Sur le fait que l’Afrique du Sud, le Nigéria et l’Ethiopie aient accepté de rejoindre l’Algérie dans le G4, le diplomate indique que ces pays veulent simplement essayer de ressusciter une époque où le Maroc était absent de l’UA, et où quelques membres influents comme l’Algérie agissaient à leur guise.

L’heure de la récolte finira par sonner en Ethiopie et au Nigéria

Cela dit, comment est-il possible de se prononcer contre l’admission d’un pays observateur à l’UA, alors que 44 pays africains sur 54 reconnaissent et ont des relations diplomatiques avec Israël ?

« Les Israéliens sont très actifs en Afrique en matière de coopération agricole et technique, et notamment avec l’Ethiopie », rappelle Faouzi, pour qui la présence d’une énorme usine de phosphates marocains, très utile au barrage qui vient d’être achevé, ne manquera pas de faire évoluer les rapports avec ce pays.
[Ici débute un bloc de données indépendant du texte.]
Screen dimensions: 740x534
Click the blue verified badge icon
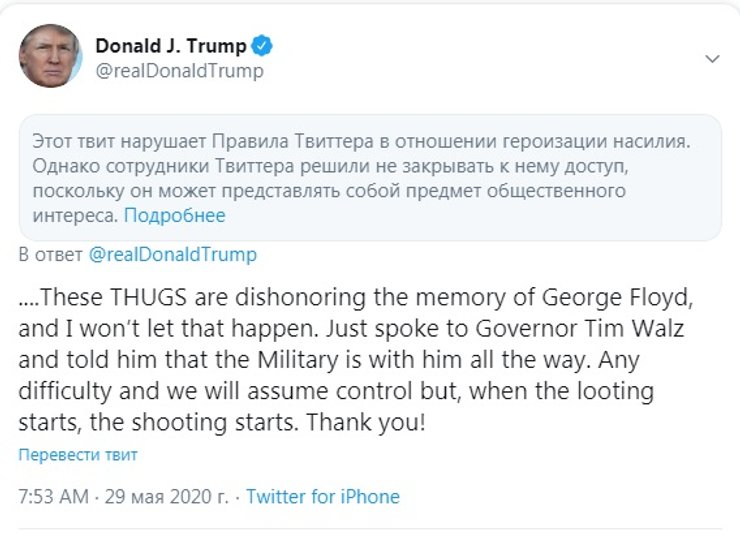(263, 46)
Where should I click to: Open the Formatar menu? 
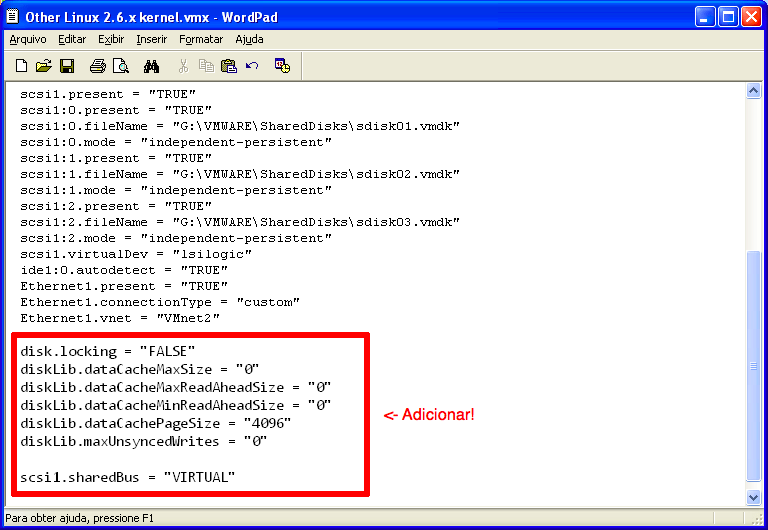pyautogui.click(x=201, y=39)

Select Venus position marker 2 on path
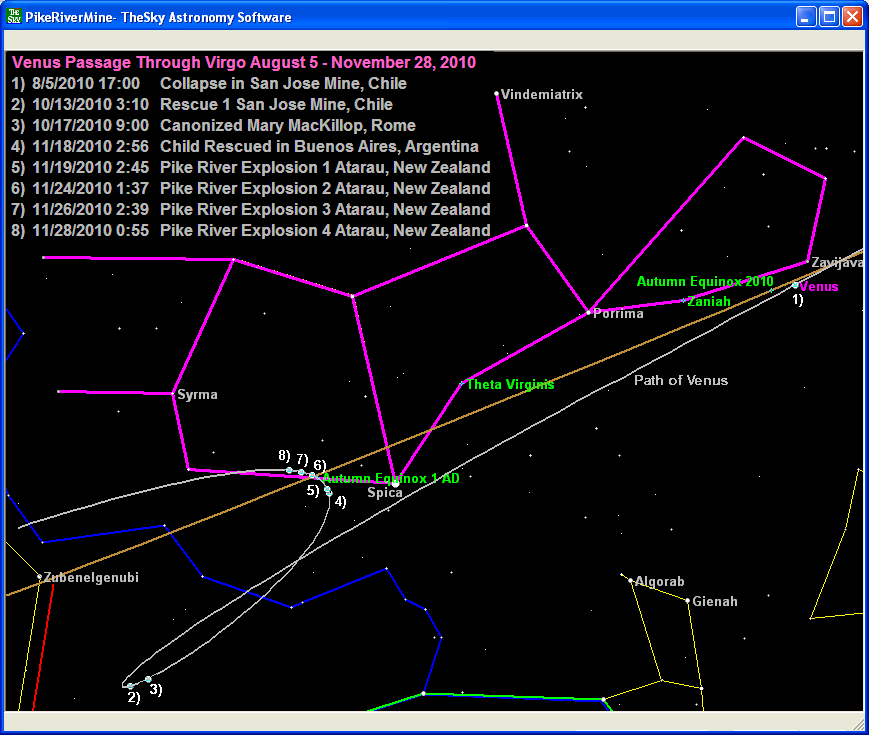pyautogui.click(x=130, y=686)
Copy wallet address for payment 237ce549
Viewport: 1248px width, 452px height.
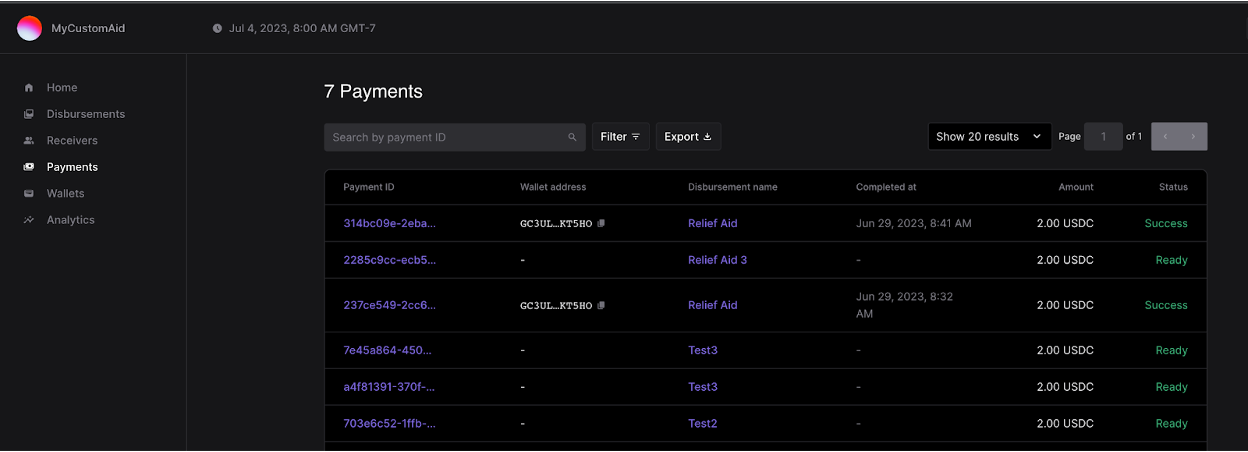[601, 306]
« Sachant que ce pays abrite le siège de l’UA, l’Ethiopie ne peut pas se permettre de couper de sa propre initiative ses relations avec le polisario, mais rien ne s’oppose à ce qu’il suive la tendance le moment venu, où il y aura un vote pour exclure ce mouvement. »

« Une bulle diplomatique vouée à faire pschitt »
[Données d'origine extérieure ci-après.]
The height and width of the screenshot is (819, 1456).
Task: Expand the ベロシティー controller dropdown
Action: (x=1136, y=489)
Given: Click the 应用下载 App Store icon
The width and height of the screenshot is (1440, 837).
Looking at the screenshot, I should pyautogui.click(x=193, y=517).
« Même évolution possible à l’horizon pour le Nigéria, qui a montré au Maroc les signes d’un rapprochement économique. En témoigne la construction d’un mégaprojet de gazoduc commun qui, à terme, pourrait aboutir à un gel et à la non-reconnaissance du polisario. »

« De plus, l’exclusion de l’Egypte de ce nouveau groupement G4, alors que c’est la troisième puissance économique du continent et un soutien ferme à la cause sacrée du Maroc, montre que cette initiative n’est ni crédible ni pérenne », conclut Faouzi. L’ancien ambassadeur du Maroc sur une bulle diplomatique vouée à faire ‘pschitt’, terme immortalisé par le défunt président Chirac.
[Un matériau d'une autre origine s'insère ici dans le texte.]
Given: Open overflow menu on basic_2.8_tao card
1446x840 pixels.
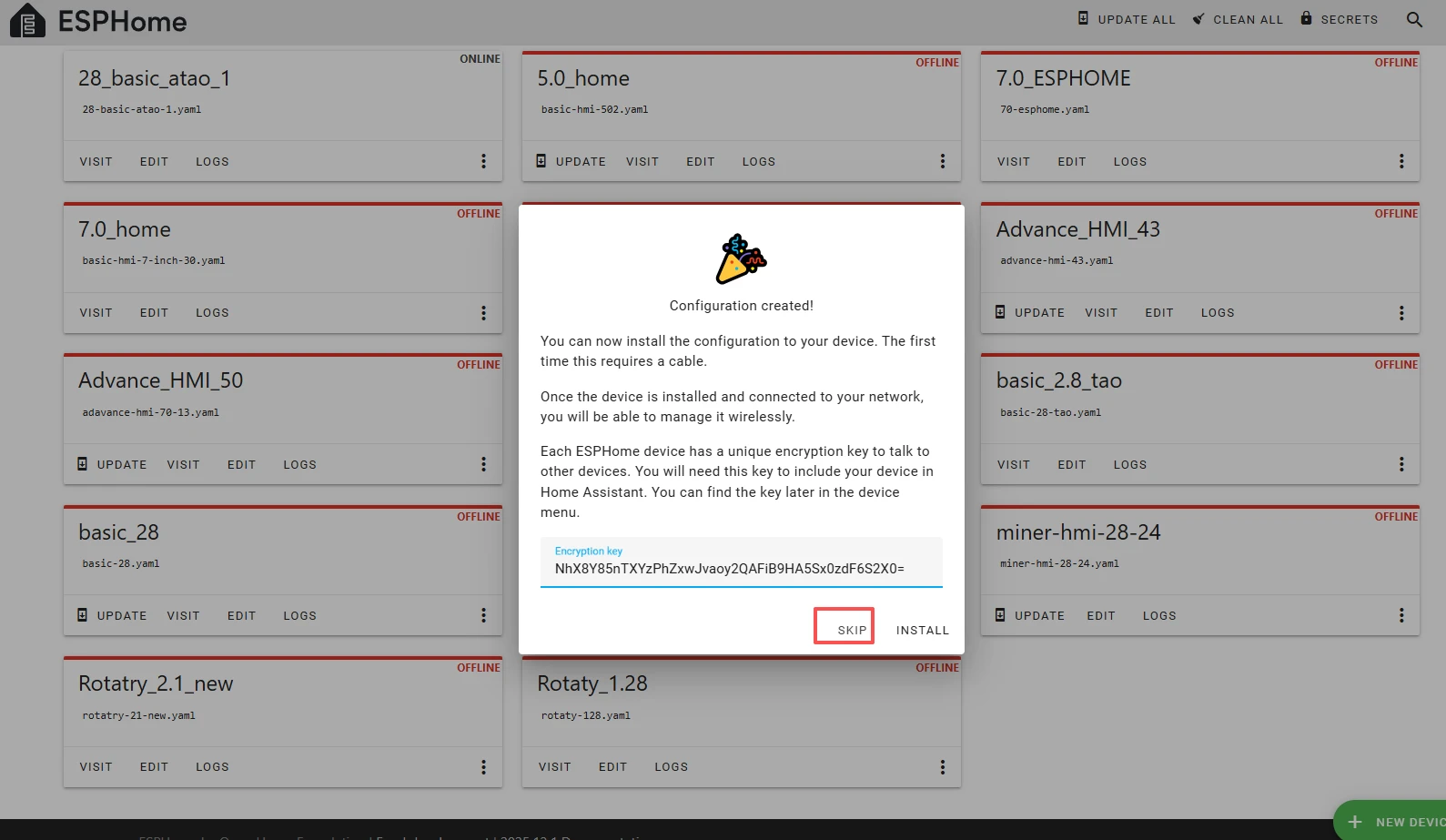Looking at the screenshot, I should point(1400,464).
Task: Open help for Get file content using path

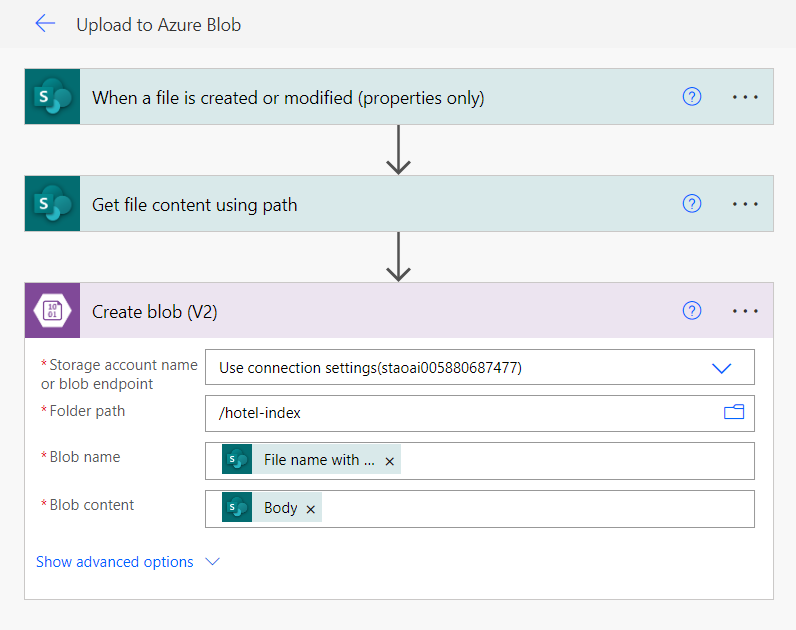Action: (x=692, y=204)
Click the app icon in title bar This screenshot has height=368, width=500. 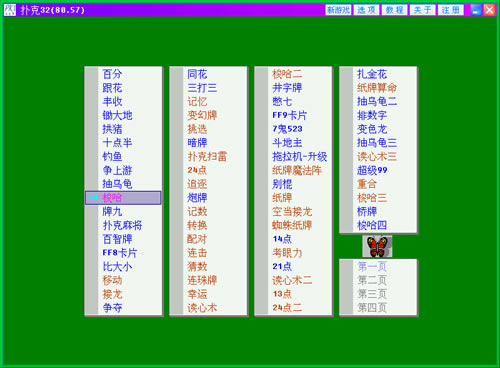[x=10, y=10]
La création du G4 vient en réaction à la neutralité retrouvée de l’UA

Pour Brahim Fassi-Fihri, ce G4, qui ne donne pas de précision sur les réels objectifs de sa démarche, est une déclaration d’intention qui coïncide avec l’élection du Maroc au Conseil de paix et de sécurité (CPS) pour un mandat de trois ans.

« Une décision surprenante venant de la part de quatre pays qui ont toujours fait de l’UA et du CPS le réceptacle naturel de la résolution et du traitement des conflits et des questions de sécurité sur le continent. C’est clairement une contradiction importante par rapport au narratif diplomatique, notamment de l’Algérie. Si l’UA et le CPS sont selon eux, ‘les institutions légitimes’ pour le traitement des questions africaines, alors pourquoi vouloir créer un groupement exclusif en marge de ces institutions pour traiter ces mêmes questions ? », s’interroge le président du think tank Amadeus.

Face à la neutralité retrouvée de l’UA depuis le retour du Maroc et le Sommet de Nouakchott (décision 693), mais aussi face à une troïka composée pour la première fois de trois pays tous favorables au Royaume (République démocratique du Congo, Sénégal et Comores), la création souhaitée d’un G4  – qui est en fait un G2 (Algérie et Afrique du Sud) + 2 (Nigeria et Éthiopie) – pourrait être perçue comme la tentative de mettre en place un gadget ou un outil cosmétique pour masquer les grandes percées concrètes du Royaume sur la question nationale au niveau du continent, avec l’ouverture d’une vingtaine de consulats dans les provinces du Sud.

Une initiative pour diviser davantage le continent africain dans un contexte géopolitique mondial bouleversé

« Il s’agit de quatre pays qui sont depuis longtemps hostiles à l’intégrité territoriale du Royaume, qui se rejoignent idéologiquement et qui ont toujours été alignés sur bon nombre de questions. »

« Les conséquences de ce rapprochement ne changeront rien dans les faits, sinon vouloir ouvertement diviser le continent en insistant potentiellement sur une ligne de fracture continentale autour de la question du Sahara, sachant que plus de la majorité des pays africains soutiennent le Maroc », conclut Brahim Fassi-Fihri. Il ajoute que le G4 jette davantage le flou autour de la nécessaire redéfinition de l’architecture de sécurité du continent, dans un contexte géopolitique mondial bouleversé par la guerre en Ukraine.